There are other researchers who are looking at sectoral issues and also shifts between different sectors. A lot of people have been studying the energy sector for some time now. But researchers are also looking at traffic and the workplace: how can they be made more environment-friendly? Traffic experts, for instance, no longer like master plans that separate the workplace and the home because that means people have to commute long distances. As a result, the key objectives of traffic planning now are to reduce traffic volume, the distance travelled and the time spent in travelling.

With technology becoming more and more environment-friendly, there is no reason to keep work and residence apart. Work should not be further than the distance a bicycle can take you conveniently. Walking should be promoted. In other words, instead of large cities running on cars, there should be compact settlements with multi-modal transport and multiple land use. As it is not possible to completely change the traffic system already in place in Germany, one of the experts argued they should be looking at settlement structures instead. Retrofitting good ideas into existing bad structures is not always going to be easy, but some solutions can definitely be found.

Johannes Rau, a key leaders of the Social Democratic Party in Germany and prime minister of NRW, could not attend the meeting because the party's own conference was going on at the same time. But at a dinner engagement, he urged the participants to appreciate that "less can mean more". And in his speech, read out in absentia, he expressed his confidence that NRW would be able to achieve the ecological transformation for the province was already a world leader in environmental management, with more than a thousand firms selling ideas and products to keep the world green.
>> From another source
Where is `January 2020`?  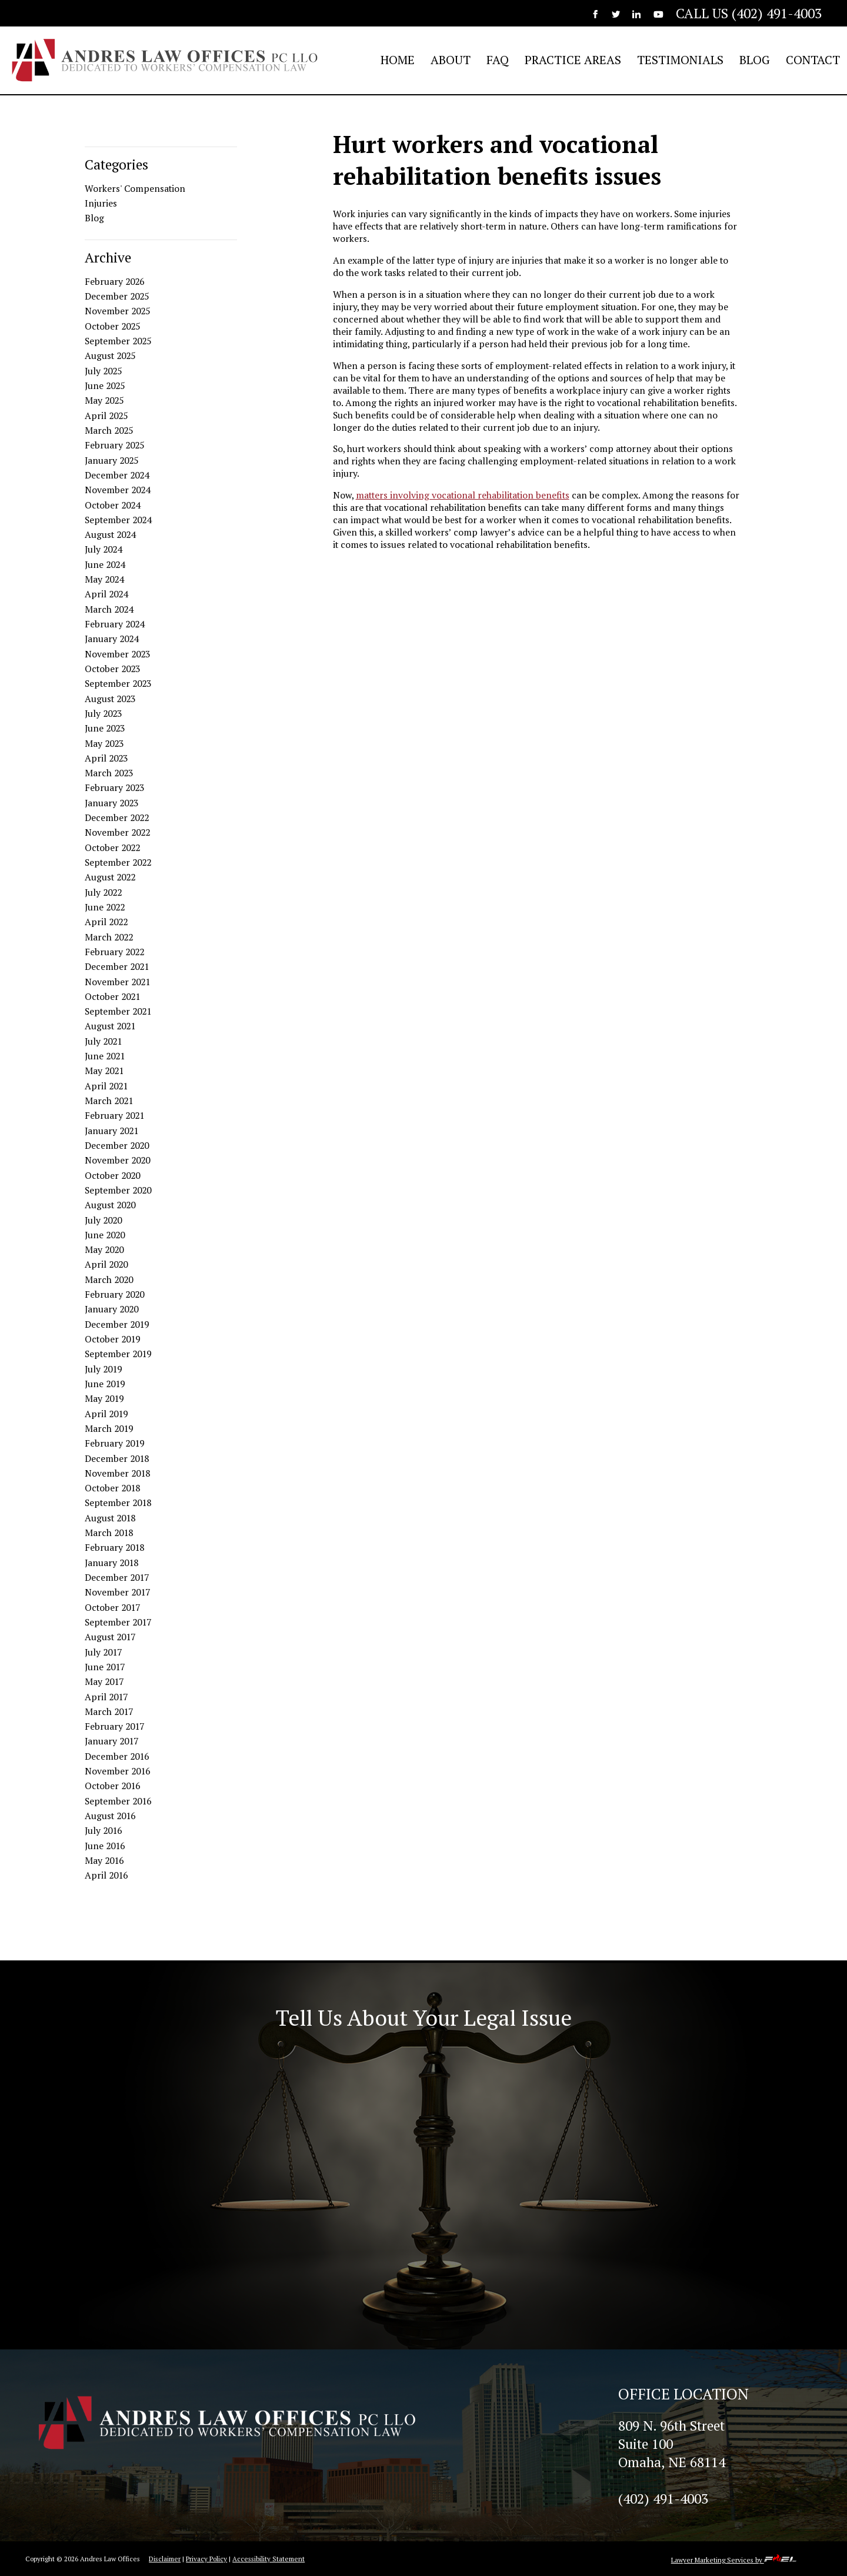
January 2020 is located at coordinates (111, 1309).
Providing the impetus for all these people -- from politicians to industrialists -- are the new consumers who reveal a high level of self-determination in the way they lead their lives and who do not value themselves simply by how much they own as compared to others. Gerhard Scherhorn of the University of Hohenheim presented empirical evidence to show that there is now a substantial number of "autonomy-oriented", independent-thinking consumers who do not just want to accumulate more and more things, but think more about what they will do with these possessions once they buy them.

This type of consumer behaviour is strongly correlated with high levels of education -- the longer the educational period, the more independent the consumer behaviour. Such people spread through the society as highly qualified professionals, and because they are rich, they influence the economy considerably. Some two-thirds of the German GNP passes through consumers' pockets.

How delighted should an environmentalist be with these developments? It all depends on your political leanings and your own ideological perspectives. Said Wolfgang Sachs, an environmental analyst at the Institute of Cultural Sciences in Essen, "Radicalism has gone out of the green movement now." He argued that German capital has assimilated green concerns more than in any other country. And German capital and polity are clear the green ethic can be incorporated into the system of markets and competition, and its big dream is that it can still lead the world in the industrial arena. In the face of this extraordinary co-option, the only criticism that the greens can now offer is "too slow and not enough", observed Sachs.

To clinch his point, he took me to the huge breakfast spread in the mega-hotel, where we were talking. A notice proudly said: "Umweltfruhstuck" or "environmental breakfast". This was because nothing on the table had any packaging. Germans have taken strong steps to reduce waste by cutting down on unnecessary packaging. "But," added Sachs, "nobody, of course, is questioning why we need such a hotel?"